Exothermic and Endothermic Reactions

My daughter having her Science class virtually at the lunch table at home:

Papa, sometimes I am so embarrassed when you are here hearing my Science teacher explaining, she sounds so cheesy.

I asked her if she understood the meaning of those words.  And then I asked her if her virtual classmates also understood.  She then gave it a long thought.

As a matter of fact, I have high respect for her acting that way.  Your teacher sounded cheesy, because she knew some of the students needed this act so that it will get into their brains, their consciousness, more easily.

She understood everything within seconds after the teacher explained. She is the “举一反三”-- kind of student, and I am sure she is not just stuck on those two jargons (“exothermic” and “endothermic”), because her language and Latin knowledge skills is far beyond mine, even though she jumped one grade and is the youngest in her class.

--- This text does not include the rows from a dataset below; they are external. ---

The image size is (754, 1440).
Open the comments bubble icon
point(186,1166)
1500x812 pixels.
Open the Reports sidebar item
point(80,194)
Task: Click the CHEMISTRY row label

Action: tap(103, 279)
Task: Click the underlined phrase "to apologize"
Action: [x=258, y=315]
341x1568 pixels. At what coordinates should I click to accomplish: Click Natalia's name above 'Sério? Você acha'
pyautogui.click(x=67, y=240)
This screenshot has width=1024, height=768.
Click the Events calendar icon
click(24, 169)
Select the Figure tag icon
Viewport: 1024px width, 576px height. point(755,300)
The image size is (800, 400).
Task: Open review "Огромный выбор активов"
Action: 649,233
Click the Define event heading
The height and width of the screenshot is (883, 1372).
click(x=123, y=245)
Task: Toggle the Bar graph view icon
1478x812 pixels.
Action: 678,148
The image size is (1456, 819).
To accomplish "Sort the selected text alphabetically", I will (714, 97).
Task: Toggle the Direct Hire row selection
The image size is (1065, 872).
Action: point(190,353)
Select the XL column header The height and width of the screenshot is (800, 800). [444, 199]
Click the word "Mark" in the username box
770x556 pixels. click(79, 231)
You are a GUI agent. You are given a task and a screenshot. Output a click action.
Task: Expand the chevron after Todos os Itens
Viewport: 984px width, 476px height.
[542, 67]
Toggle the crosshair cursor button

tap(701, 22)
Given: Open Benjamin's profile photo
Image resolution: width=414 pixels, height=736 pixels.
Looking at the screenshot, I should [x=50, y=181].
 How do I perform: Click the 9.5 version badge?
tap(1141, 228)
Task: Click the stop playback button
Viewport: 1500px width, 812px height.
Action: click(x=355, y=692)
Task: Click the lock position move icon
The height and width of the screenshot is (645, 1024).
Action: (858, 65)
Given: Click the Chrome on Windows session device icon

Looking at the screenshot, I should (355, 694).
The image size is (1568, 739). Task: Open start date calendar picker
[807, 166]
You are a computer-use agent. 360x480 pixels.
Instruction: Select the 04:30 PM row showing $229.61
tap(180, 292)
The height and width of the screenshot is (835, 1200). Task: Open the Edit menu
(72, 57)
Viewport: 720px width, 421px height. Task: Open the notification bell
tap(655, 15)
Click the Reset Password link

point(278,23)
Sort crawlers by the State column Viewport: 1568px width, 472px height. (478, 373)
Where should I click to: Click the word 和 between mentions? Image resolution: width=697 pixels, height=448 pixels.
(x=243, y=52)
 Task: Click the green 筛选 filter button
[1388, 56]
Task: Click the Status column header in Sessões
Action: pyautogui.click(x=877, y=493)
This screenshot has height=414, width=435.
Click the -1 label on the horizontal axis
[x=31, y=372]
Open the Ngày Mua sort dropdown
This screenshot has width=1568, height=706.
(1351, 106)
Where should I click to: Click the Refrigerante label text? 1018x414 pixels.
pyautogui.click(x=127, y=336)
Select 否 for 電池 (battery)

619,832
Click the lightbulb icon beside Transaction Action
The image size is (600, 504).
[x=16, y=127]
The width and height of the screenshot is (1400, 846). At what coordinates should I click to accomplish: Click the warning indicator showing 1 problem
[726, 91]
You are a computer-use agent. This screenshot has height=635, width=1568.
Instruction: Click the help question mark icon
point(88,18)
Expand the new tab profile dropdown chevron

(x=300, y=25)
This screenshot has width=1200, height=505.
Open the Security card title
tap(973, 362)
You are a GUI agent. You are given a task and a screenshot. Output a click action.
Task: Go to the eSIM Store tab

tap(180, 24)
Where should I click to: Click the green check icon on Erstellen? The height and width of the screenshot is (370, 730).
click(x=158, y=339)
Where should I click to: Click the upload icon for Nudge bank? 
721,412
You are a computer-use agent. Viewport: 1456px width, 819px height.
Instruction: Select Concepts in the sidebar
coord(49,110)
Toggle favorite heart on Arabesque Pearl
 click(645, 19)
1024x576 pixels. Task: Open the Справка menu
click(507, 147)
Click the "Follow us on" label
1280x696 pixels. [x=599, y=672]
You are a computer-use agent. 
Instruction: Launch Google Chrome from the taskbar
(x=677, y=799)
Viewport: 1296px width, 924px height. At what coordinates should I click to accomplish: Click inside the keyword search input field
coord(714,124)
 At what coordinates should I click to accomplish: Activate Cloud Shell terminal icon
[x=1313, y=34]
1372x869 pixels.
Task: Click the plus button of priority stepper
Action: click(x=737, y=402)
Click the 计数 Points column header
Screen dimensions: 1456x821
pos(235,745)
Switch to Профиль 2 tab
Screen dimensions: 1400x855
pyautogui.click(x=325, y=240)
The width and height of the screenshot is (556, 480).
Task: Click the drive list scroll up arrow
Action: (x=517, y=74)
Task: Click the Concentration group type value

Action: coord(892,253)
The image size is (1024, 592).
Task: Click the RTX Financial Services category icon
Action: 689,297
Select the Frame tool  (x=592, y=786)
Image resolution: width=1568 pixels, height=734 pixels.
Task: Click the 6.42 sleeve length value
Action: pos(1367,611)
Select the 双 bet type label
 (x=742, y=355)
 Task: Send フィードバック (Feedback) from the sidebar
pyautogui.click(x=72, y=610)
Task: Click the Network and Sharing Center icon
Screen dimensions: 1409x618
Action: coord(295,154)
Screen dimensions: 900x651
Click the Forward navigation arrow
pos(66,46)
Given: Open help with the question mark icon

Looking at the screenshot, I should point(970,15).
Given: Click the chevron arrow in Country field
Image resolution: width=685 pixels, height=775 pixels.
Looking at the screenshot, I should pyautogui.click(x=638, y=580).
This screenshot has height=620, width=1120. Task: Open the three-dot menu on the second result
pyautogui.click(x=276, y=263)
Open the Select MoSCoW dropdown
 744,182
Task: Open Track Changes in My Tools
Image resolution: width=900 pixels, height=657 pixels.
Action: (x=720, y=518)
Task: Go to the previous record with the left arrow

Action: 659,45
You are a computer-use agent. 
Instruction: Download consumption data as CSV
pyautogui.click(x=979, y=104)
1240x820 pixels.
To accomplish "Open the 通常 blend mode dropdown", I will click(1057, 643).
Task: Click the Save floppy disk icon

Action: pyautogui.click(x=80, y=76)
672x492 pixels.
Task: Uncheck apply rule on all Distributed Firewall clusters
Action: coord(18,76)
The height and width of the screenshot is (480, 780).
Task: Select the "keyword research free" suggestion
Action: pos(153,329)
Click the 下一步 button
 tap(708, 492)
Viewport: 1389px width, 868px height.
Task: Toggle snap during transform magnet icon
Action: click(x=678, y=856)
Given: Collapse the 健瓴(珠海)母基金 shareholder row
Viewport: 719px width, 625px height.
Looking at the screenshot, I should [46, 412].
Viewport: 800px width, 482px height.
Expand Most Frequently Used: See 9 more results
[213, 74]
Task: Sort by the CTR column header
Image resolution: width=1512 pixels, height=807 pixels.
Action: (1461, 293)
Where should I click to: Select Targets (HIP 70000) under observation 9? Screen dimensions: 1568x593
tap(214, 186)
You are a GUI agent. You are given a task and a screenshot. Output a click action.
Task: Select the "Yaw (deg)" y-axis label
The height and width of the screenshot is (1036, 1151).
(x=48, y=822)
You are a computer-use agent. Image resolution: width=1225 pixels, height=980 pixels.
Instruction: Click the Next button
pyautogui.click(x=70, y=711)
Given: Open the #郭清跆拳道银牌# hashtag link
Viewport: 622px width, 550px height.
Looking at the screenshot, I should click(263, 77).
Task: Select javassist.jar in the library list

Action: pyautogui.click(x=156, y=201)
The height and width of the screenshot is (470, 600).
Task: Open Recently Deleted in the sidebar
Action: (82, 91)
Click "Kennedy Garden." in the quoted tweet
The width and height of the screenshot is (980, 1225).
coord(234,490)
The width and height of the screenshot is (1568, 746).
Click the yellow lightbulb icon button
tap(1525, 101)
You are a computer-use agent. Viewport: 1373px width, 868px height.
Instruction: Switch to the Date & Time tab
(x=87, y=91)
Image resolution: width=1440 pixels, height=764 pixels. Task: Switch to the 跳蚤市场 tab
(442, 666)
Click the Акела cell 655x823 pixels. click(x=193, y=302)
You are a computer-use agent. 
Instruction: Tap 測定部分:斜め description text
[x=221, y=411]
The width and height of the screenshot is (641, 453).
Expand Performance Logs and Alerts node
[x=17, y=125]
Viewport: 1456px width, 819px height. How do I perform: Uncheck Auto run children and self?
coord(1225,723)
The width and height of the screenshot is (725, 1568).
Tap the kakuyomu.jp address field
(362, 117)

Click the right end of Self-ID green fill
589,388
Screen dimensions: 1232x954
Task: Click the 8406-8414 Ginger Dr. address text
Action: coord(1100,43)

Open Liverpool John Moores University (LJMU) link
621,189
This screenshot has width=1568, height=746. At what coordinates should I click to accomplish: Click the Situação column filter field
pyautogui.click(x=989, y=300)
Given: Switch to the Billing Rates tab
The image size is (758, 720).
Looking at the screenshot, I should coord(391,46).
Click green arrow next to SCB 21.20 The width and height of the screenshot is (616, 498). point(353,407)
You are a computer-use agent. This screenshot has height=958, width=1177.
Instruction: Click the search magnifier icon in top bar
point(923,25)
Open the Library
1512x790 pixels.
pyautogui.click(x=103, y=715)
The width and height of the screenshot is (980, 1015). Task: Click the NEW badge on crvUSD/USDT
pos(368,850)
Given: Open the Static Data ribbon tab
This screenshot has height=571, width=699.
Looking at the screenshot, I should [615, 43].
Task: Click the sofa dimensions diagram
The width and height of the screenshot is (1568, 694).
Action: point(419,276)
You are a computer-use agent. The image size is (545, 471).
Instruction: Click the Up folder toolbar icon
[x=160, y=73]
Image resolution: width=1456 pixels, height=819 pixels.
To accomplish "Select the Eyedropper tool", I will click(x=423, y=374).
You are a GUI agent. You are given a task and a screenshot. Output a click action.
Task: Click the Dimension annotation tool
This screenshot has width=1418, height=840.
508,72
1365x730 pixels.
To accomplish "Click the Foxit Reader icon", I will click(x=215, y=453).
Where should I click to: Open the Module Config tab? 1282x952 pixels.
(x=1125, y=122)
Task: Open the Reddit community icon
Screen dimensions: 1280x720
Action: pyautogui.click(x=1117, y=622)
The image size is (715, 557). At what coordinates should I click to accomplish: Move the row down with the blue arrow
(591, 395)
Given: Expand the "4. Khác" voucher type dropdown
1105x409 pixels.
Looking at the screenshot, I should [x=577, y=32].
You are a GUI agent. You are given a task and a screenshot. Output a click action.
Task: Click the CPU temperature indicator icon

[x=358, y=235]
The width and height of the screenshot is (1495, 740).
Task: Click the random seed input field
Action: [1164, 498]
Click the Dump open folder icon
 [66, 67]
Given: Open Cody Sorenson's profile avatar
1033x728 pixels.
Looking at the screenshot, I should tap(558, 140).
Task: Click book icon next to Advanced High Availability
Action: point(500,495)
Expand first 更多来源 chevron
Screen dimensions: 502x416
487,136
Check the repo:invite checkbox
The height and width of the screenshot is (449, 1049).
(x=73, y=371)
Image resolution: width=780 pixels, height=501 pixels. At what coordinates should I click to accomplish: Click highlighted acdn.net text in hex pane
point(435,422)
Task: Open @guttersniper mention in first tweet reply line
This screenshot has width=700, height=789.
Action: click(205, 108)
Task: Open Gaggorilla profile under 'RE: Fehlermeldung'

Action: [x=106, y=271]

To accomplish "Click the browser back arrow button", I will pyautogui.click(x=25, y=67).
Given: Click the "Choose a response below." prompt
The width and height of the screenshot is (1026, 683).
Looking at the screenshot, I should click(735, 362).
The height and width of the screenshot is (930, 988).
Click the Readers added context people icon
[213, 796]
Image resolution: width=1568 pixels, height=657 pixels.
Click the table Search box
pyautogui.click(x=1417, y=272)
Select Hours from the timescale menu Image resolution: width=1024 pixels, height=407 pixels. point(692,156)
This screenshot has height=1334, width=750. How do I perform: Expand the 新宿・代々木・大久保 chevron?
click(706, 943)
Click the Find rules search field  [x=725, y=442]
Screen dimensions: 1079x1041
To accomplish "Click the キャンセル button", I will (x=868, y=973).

I said that because I tested her later.    This is only 7th grade Science. She could explain why there is a need to “bond” between sodium (Na) and the other atoms, Cl, she could give me another example by picking “Mg” and “S”.  And of course the words “exo” and “endo” are just mere words to describe what is happening in this chemical reactions.

I think I have little or no worries in her studies and I am so sure, I think this will go on forever.  When she was younger, and it was time to for me to teach her Math, I would suggest closing all the books and go for a walk in the park or around the neighbourhood.  This walk usually lasted 30 mins to an hour.  Knowing that she is strong in words and language, we would verbally engaged in the topic of the day, until, she would re-discover the Math topic for that day, or upon me telling her the answer, she would bombard me with 20 more; either to clarify or to straighten up some new questions that arises in her.

I would not say her Math is good, I do not see her as good as I was when I was in Primary six or secondary school.  But this method of teaching her, forced her not to use short cut in learning– that is, through understanding and through asking more questions.  So far, she has never had to memorize anything, because remembering everything after the end of discussion, is a mere by-product of all these intense discussion.

Again, I always tell her uncles/aunts and cousins in Indonesia that she is far from “smart” and the only thing we should avoid in learning is ” 不要在文字上转牛角尖了,要真懂,要觉悟”, (“quit memorizing and getting caught up in jargons and words, work on real understanding and real construct of the actual thing you are learning”).

The trade-off is:  learning is very slow (and for some painful and tedious), but I always ended up with a diligent daughter who continued with her curiosity and learning way after class is over.